全員とはいいませんが、評価してくださる方はいます。
あとは現場で頑張るだけですね。
2. 準備しすぎるより、動くほうが大事
「もう少し資格を取ってから……」と準備期間を延ばしたくなる気持ちはわかります。でも、ITパスポートと基本情報があれば未経験OKの求人には十分エントリーできます。 私は転職活動を始めたその月に内定が出ました。
3. 入社後の勉強が本番
転職はゴールではなくスタートです。入社してからどれだけ勉強を続けるかが、キャリアの差になります。周囲が勉強していなくても、自分のペースで積み上げていけば、必ずステップアップのチャンスが来ます。
4. 環境に流されない
「資格なんて意味ない」「現場経験のほうが大事」——こういう声はどこにでもあります。
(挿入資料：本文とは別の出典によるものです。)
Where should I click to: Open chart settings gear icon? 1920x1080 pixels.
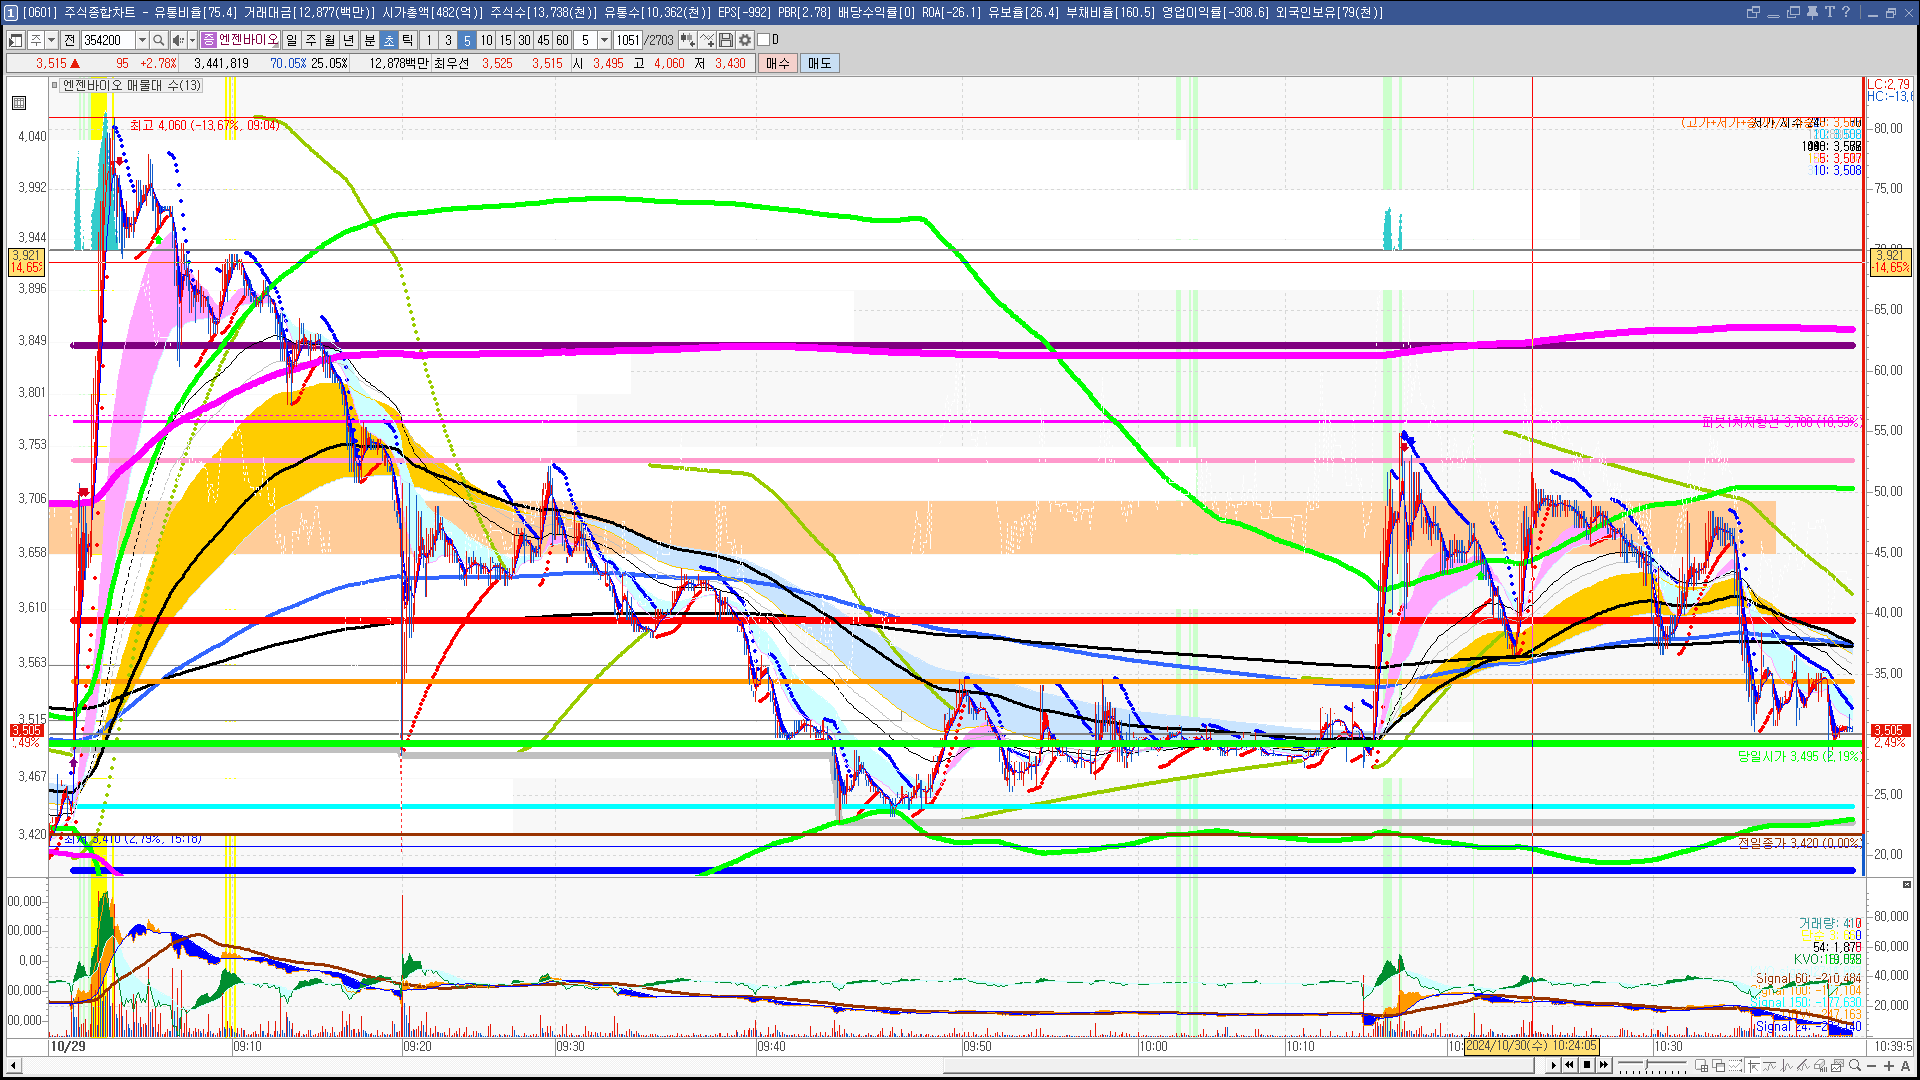click(x=745, y=40)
もちろん現場経験は大事ですが、勉強しない理由にはなりません。 自分の目標に向かって行動し続けることが、一番確実な戦略です。
まとめ
- 高卒・IT未経験・31歳からでもインフラエンジニアになれた
- 学歴の不安は資格で補える。 簿記・MOS → ITパスポート・基本情報の順番で積み上げた
- 転職活動はdodaで10社以上応募。リモート面接ではカンペを画面に置く工夫も
- データセンターでの2年間は濃密だった。 仕事を覚えつつ、プライベートでCCNA・LinuC・AWS SAAなどを取得
- 「案件がない」と言われたら、自分で動く。 待っていても環境は変わらない
- 20代で動けばよかったという後悔はある。でも、30代からでも遅くはなかった
- 筋トレをする
筋トレも転職も、始めるのに遅すぎるということはありません。大事なのは「始めると決めて、続けること」です。4回転職を繰り返した自分でも、今はインフラエンジニアとして新しいシステムの導入に関わっています。
あなたが今「IT業界に行きたいけど、自分にできるかな」と迷っているなら、この記事が一歩踏み出すきっかけになれば嬉しいです。